:: ABOUT THIS TASK ::
Would you write out, word for word, each line of the records below from the top through the one holding "This screenshot has height=1406, width=1600."?

:: DATA PROVIDED ::
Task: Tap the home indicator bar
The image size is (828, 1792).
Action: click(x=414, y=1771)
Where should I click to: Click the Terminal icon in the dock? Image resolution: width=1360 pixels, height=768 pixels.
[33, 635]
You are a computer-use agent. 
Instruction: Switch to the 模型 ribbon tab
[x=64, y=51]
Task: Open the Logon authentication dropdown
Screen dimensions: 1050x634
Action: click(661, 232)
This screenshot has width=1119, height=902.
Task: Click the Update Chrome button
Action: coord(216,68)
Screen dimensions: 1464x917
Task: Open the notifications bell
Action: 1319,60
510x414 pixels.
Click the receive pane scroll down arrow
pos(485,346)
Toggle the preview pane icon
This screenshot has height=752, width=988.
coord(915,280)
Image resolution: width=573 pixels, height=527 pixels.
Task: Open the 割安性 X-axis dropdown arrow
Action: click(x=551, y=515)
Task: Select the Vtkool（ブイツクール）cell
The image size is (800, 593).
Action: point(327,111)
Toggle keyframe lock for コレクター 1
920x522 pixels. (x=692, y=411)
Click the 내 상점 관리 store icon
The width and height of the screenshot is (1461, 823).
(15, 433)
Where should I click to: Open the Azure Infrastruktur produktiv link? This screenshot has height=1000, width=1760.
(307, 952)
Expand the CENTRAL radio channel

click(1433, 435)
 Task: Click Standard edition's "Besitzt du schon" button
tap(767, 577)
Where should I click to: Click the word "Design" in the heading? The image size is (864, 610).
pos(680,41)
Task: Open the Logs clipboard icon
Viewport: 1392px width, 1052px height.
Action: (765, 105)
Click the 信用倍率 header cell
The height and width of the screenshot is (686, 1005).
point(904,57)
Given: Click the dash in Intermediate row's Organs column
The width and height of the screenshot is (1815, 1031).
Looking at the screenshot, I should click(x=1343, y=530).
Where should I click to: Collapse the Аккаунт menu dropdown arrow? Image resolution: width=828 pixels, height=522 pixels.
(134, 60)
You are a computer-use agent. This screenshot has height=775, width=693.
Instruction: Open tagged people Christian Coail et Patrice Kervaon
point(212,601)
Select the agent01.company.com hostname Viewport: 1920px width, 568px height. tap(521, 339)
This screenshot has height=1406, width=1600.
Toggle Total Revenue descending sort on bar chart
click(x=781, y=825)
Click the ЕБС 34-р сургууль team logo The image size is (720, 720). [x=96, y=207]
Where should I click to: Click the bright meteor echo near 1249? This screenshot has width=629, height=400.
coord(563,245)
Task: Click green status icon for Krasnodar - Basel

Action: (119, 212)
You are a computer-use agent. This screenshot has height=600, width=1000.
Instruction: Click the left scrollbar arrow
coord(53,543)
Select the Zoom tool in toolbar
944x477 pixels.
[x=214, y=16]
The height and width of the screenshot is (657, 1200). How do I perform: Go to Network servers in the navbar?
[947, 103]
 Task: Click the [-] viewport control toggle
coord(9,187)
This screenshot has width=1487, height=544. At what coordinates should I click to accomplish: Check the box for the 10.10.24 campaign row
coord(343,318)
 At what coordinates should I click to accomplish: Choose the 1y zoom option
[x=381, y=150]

:: TASK SOLUTION ::
Task: Tap the home indicator bar
The image size is (828, 1792).
Action: click(x=414, y=1771)
Where should I click to: Click the Terminal icon in the dock? Image resolution: width=1360 pixels, height=768 pixels.
[33, 635]
You are a computer-use agent. 
Instruction: Switch to the 模型 ribbon tab
[x=64, y=51]
Task: Open the Logon authentication dropdown
Screen dimensions: 1050x634
Action: click(661, 232)
This screenshot has width=1119, height=902.
Task: Click the Update Chrome button
Action: coord(216,68)
Screen dimensions: 1464x917
Task: Open the notifications bell
Action: 1319,60
510x414 pixels.
Click the receive pane scroll down arrow
pos(485,346)
Toggle the preview pane icon
This screenshot has height=752, width=988.
coord(915,280)
Image resolution: width=573 pixels, height=527 pixels.
Task: Open the 割安性 X-axis dropdown arrow
Action: click(x=551, y=515)
Task: Select the Vtkool（ブイツクール）cell
The image size is (800, 593).
Action: point(327,111)
Toggle keyframe lock for コレクター 1
920x522 pixels. (x=692, y=411)
Click the 내 상점 관리 store icon
The width and height of the screenshot is (1461, 823).
(15, 433)
Where should I click to: Open the Azure Infrastruktur produktiv link? This screenshot has height=1000, width=1760.
(307, 952)
Expand the CENTRAL radio channel

click(1433, 435)
 Task: Click Standard edition's "Besitzt du schon" button
tap(767, 577)
Where should I click to: Click the word "Design" in the heading? The image size is (864, 610).
pos(680,41)
Task: Open the Logs clipboard icon
Viewport: 1392px width, 1052px height.
Action: (765, 105)
Click the 信用倍率 header cell
The height and width of the screenshot is (686, 1005).
point(904,57)
Given: Click the dash in Intermediate row's Organs column
The width and height of the screenshot is (1815, 1031).
Looking at the screenshot, I should click(x=1343, y=530).
Where should I click to: Collapse the Аккаунт menu dropdown arrow? Image resolution: width=828 pixels, height=522 pixels.
(134, 60)
You are a computer-use agent. This screenshot has height=775, width=693.
Instruction: Open tagged people Christian Coail et Patrice Kervaon
point(212,601)
Select the agent01.company.com hostname Viewport: 1920px width, 568px height. tap(521, 339)
This screenshot has height=1406, width=1600.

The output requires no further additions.